Serial sexual abuser Larry Nassar accused the judge presiding over his case of conducting a "four-day sentencing media circus" for her own benefit, according to a letter read aloud in court Thursday.
"She wants me to sit in the witness box next to her for all four days so the media cameras will be directed toward her," Nassar wrote in the letter, according to Aquilina.
Judge Rosemarie Aquilina read parts of the letter and then defended her role in conducting the victim impact statements.
Nassar, the former renowned doctor for USA Gymnastics, pleaded guilty to seven counts of criminal sexual conduct in Ingham County in Michigan. As part of his sentencing, about 100 victims in all are expected to speak in court about Nassar's abuse and the impact it has had on their lives.

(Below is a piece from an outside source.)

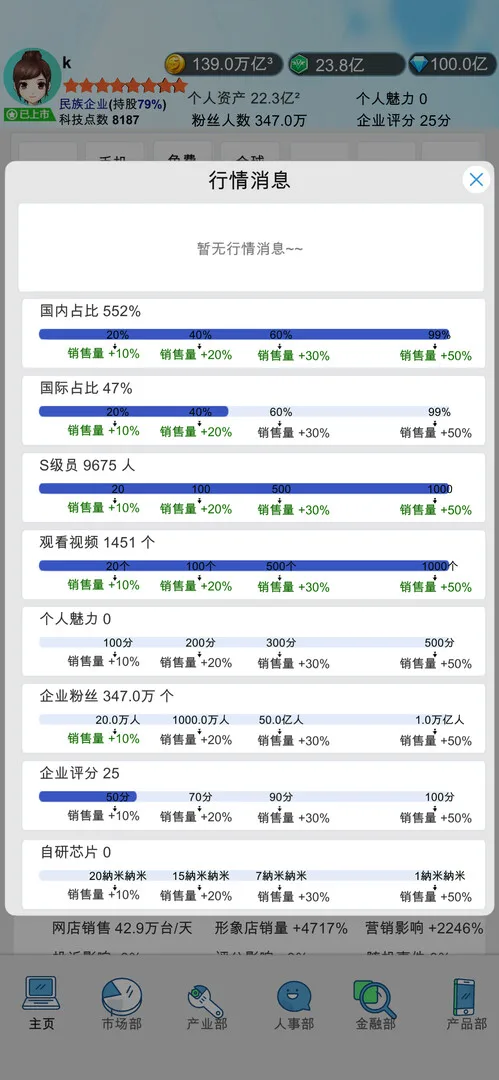The image size is (499, 1080).
Task: Tap 网店销售 42.9万台/天 stat
Action: point(122,928)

As of Thursday morning, just over 50 victims had spoken already, often in personal and powerful terms.
In the letter, Nassar said he was worried about his own mental state and his ability to handle the continued victim impact statements.

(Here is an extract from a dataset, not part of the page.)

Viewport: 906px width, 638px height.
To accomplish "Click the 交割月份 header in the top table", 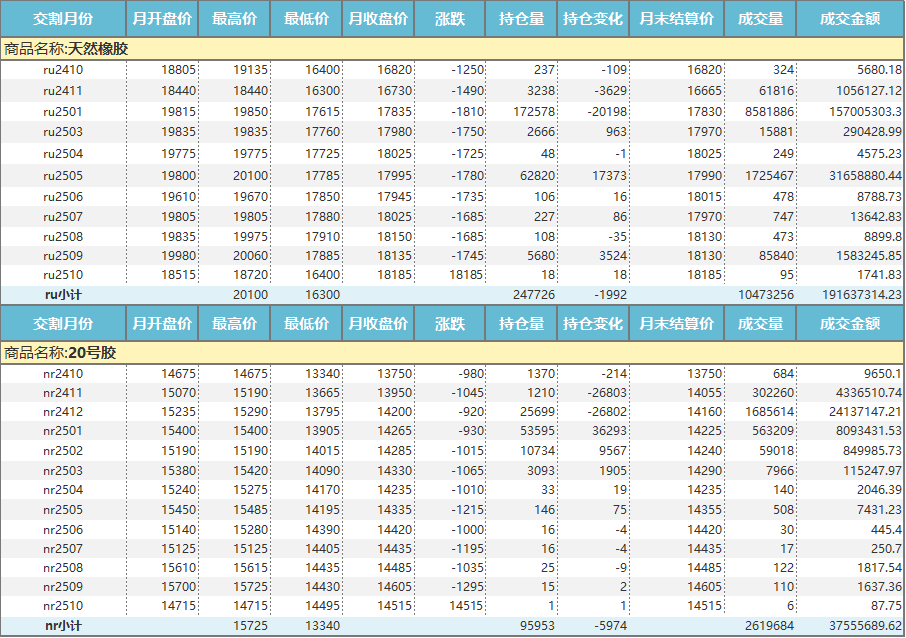I will (x=63, y=19).
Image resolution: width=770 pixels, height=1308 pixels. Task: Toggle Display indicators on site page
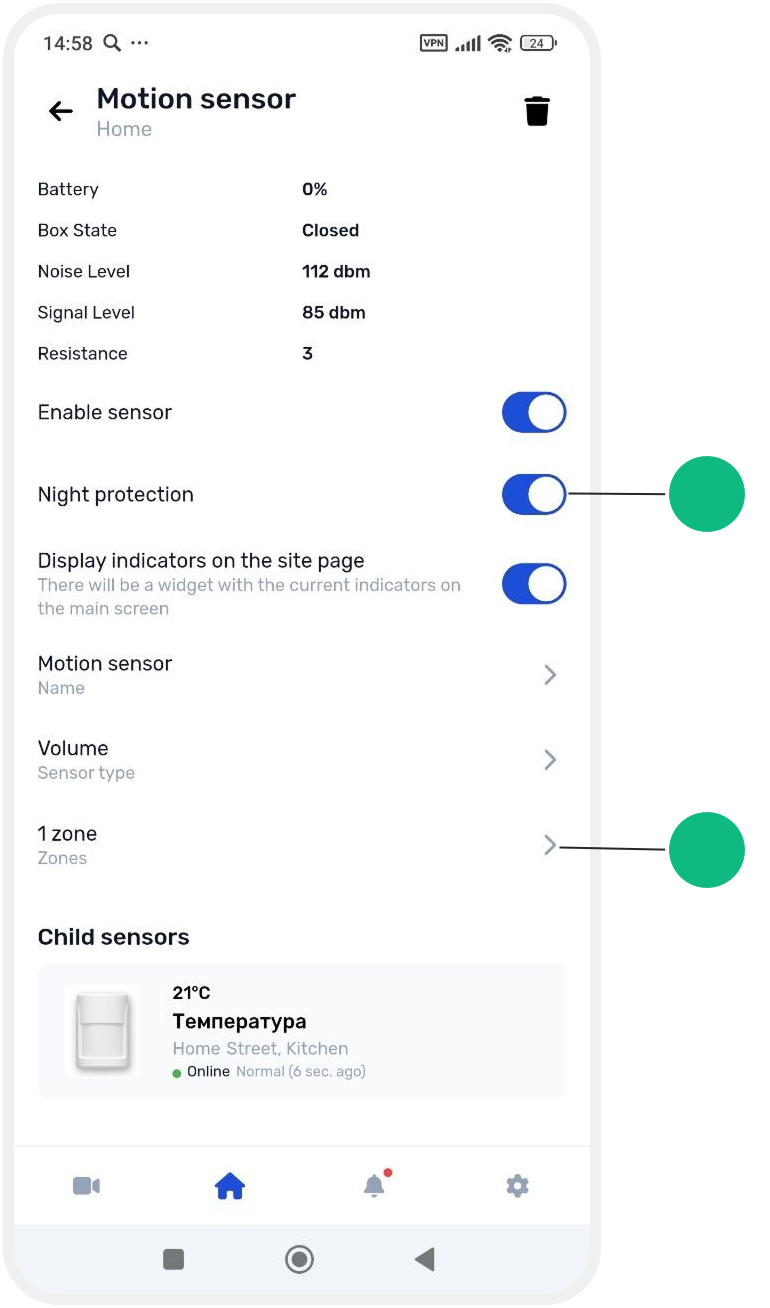pos(534,584)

"I'm very concerned about my ability to be able to face witnesses this next four days mentally," he wrote in the letter.
Nassar wrote that he passed out twice on the morning of his federal sentencing.
"Aquilina said if I pass out she'll have the EMTs revive me and then prop me up in the witness box," Nassar wrote, according to Aquilina.

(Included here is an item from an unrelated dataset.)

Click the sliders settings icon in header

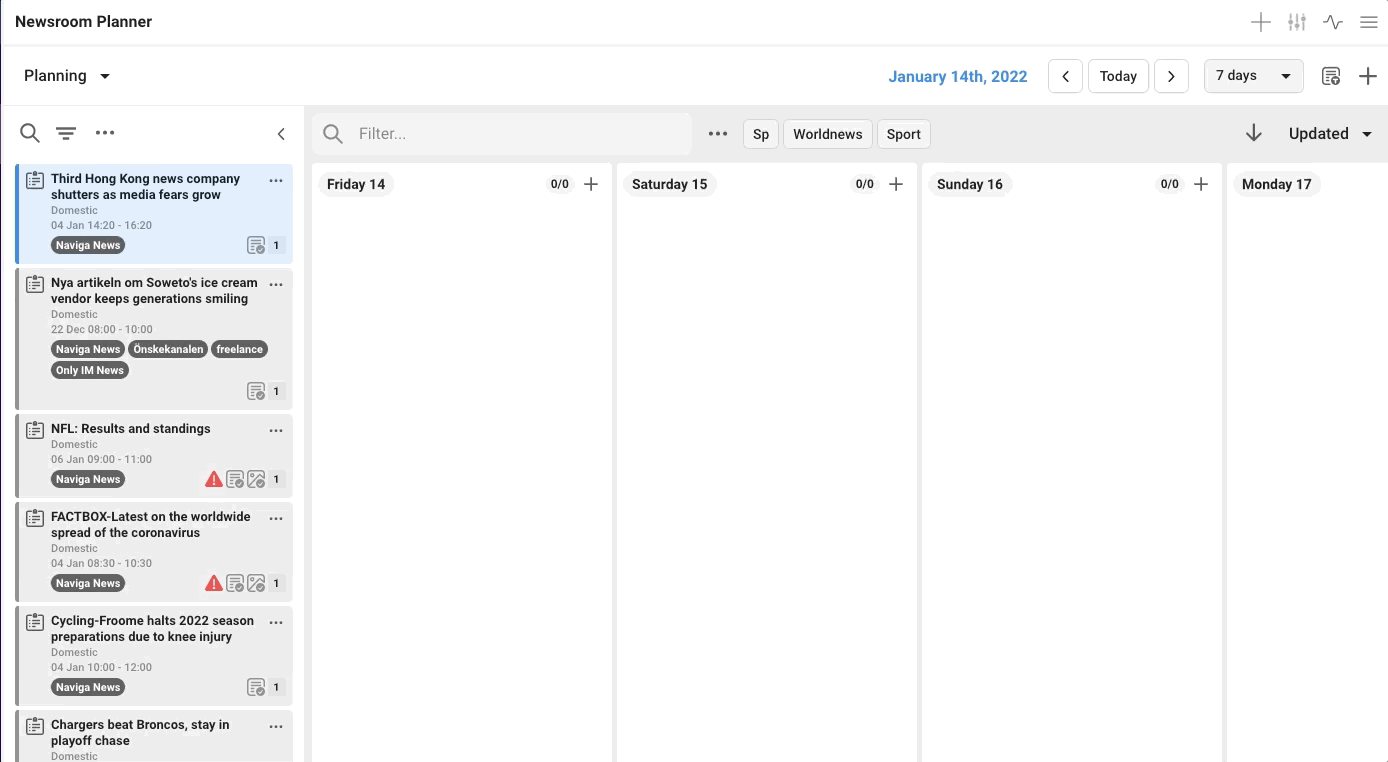(x=1297, y=22)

The judge said Nassar's letter was "mumbo-jumbo" and delusional.
"This isn't worth the paper it's written on. There's no truth in here. It's delusional," she said.
"You need to talk about these issues with a therapist. Contrary to CNN's headline, I'm not a therapist," she said, referring to an article describing her empathetic demeanor toward the victims as they gave their statements.
Separately on Thursday, a victim impact statement from McKayla Maroney was read aloud in court. Maroney is one of several members of gold medal-winning USA Gymnastics teams who have said they were abused by Nassar.